*Work item*
If a line in the entries below includes "will", pick it out and copy it.

(Items from a data source)

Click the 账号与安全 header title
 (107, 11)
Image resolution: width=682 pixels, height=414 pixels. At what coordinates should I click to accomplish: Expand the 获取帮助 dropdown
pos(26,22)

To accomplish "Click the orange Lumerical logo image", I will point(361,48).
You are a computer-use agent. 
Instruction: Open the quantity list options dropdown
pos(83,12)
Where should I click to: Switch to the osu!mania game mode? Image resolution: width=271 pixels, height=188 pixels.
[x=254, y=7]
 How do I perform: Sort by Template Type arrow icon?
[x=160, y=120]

...

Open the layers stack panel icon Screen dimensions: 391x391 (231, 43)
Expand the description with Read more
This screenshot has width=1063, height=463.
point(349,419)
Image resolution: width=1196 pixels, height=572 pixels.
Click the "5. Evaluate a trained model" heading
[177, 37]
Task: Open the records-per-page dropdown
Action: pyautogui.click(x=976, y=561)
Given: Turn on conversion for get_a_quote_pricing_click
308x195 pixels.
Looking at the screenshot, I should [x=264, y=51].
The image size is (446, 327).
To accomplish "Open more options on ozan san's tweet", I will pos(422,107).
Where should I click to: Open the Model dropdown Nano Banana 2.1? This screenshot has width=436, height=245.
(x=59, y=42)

*Answer to the problem*
To accomplish "Click the orange Lumerical logo image", I will point(361,48).
To accomplish "Open more options on ozan san's tweet", I will pos(422,107).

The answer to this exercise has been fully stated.